Segment Start: Data under study
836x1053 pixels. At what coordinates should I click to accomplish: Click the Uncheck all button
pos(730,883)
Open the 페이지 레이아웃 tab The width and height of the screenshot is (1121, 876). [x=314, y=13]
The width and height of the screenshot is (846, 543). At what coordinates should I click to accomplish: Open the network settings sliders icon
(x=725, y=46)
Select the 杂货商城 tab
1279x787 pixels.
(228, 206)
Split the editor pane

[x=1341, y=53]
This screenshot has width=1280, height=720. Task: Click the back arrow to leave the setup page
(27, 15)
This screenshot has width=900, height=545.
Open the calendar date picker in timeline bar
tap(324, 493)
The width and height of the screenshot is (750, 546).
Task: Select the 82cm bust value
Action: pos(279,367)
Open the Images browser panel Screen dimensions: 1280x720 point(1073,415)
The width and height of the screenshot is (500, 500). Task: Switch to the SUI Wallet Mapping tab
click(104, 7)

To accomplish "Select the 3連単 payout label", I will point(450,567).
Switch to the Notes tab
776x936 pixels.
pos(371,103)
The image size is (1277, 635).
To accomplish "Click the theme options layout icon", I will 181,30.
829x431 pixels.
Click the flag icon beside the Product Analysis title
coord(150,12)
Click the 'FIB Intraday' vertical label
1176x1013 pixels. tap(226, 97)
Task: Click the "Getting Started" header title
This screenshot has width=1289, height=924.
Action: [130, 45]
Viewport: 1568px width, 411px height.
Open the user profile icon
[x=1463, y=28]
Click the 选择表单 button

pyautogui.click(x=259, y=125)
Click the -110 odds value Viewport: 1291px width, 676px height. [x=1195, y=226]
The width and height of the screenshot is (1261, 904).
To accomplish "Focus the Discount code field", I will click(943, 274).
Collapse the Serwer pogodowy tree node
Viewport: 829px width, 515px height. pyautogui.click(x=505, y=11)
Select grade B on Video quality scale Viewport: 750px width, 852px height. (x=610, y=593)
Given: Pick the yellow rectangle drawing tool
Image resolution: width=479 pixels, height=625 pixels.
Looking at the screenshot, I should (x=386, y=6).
Segment End: Data under study
Goal of the exercise
Within the records above, determine the number of lines that hold the word "point" and return only that value.

Solution to this task
2